[REQUIREMENTS]: Return, unchanged, the part of the records below that opens with the line containing "Pick the 2021 axis label under EBITDA" and closes with the line containing "click(491, 323)", including both of those lines.

[INPUT MATERIAL]:
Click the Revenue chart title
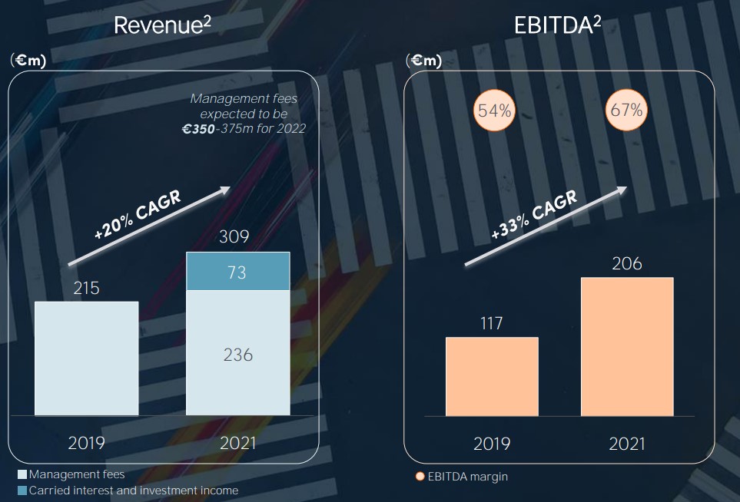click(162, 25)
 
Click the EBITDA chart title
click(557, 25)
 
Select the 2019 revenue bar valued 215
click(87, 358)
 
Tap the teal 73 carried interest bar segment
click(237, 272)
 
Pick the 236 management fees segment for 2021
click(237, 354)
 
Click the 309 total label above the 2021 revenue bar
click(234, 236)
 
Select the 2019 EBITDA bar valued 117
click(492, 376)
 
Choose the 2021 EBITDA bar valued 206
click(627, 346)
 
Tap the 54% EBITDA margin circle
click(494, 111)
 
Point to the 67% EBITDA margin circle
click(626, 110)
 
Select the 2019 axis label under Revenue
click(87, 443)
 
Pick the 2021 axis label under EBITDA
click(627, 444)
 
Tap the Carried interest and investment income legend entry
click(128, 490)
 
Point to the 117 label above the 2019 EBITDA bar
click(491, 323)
...
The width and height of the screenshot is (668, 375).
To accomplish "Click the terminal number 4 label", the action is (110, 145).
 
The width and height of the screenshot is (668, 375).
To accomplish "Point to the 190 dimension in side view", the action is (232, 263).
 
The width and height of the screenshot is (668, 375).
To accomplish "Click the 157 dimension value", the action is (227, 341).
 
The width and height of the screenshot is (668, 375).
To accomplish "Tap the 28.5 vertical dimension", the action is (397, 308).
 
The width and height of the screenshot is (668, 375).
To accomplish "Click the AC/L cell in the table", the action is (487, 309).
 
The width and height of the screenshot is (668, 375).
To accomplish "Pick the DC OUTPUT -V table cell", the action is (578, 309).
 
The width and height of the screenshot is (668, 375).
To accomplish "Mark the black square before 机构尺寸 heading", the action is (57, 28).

[SOLUTION]:
Pick the 2021 axis label under EBITDA
click(627, 444)
 
Tap the Carried interest and investment income legend entry
click(128, 490)
 
Point to the 117 label above the 2019 EBITDA bar
click(491, 323)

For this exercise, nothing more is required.